Legacy Reserves LP (LGCY) CEO Paul Horne on Q2 2018 Results - Earnings Call Transcript

Legacy Reserves LP (NASDAQ:LGCY) Q2 2018 Results Earnings Conference Call August 2, 2018 10:00 AM ET
Executives
Dan Westcott - President and Chief Financial Officer
Paul Horne - Chairman and Chief Executive Officer
Kyle Hammond - Executive Vice President and Chief Operating Officer
Analysts
Claire Ye - Imperial Capital
Operator
Good morning, and welcome to the Second Quarter 2018 Legacy Reserves LP Conference Call. All participants will be in listen-only mode. [Operator Instructions] Please also note that this event is being recorded.
I would now like to turn the conference over to Dan Westcott, Legacy's President and Chief Financial Officer. Please go ahead.
Dan Westcott
Thank you, Chris. Good morning everyone. We appreciate you dialing in for Legacy's Q2 2018 conference call. As always, we'd like to remind you that during the course of this call, Legacy management will make certain statements that will be forward-looking statements as defined by securities laws. These statements reflect our current views with regard to future events and are subject to various risks, uncertainties and assumptions.

Given material -
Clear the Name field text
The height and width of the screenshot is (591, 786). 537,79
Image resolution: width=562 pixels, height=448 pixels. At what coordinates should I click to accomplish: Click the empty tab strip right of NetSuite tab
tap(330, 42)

Work to be completed -
Pick up the Legacy Reserves earnings call transcript after its final sentence and write the next stretch of the call. The listing was taken from a separate source.

Written answer -
Our actual results may differ materially from those discussed. This morning we’ll make references to the press release that we posted last night and to the Investor Presentation we posted this morning to our website. That’s www.legacylp.com. Lastly, we encourage you to read through all of our SEC filings for important disclosures.
With that, let me now turn the call over to Paul Horne, Legacy's Chairman and Chief Executive Officer. Paul?
Paul Horne
Thanks, Dan and welcome everyone to this morning's conference call. We’ve made significant accomplishments since our last call and I want to touch on those this morning; during the quarter we brought online nine horizontal wells in the Permian included in that figures an eight well pad and Howard County that actually straddled Q2 and Q3 and is therefore only partially reflected in our quarterly numbers; while still very early we like what we're seeing in those production results. In total, we brought online 76 wells to date since commencing our two-rig Permian horizontal program three years ago, we recently spud our final well under our joint development agreement with TPG Sixth Street Partners.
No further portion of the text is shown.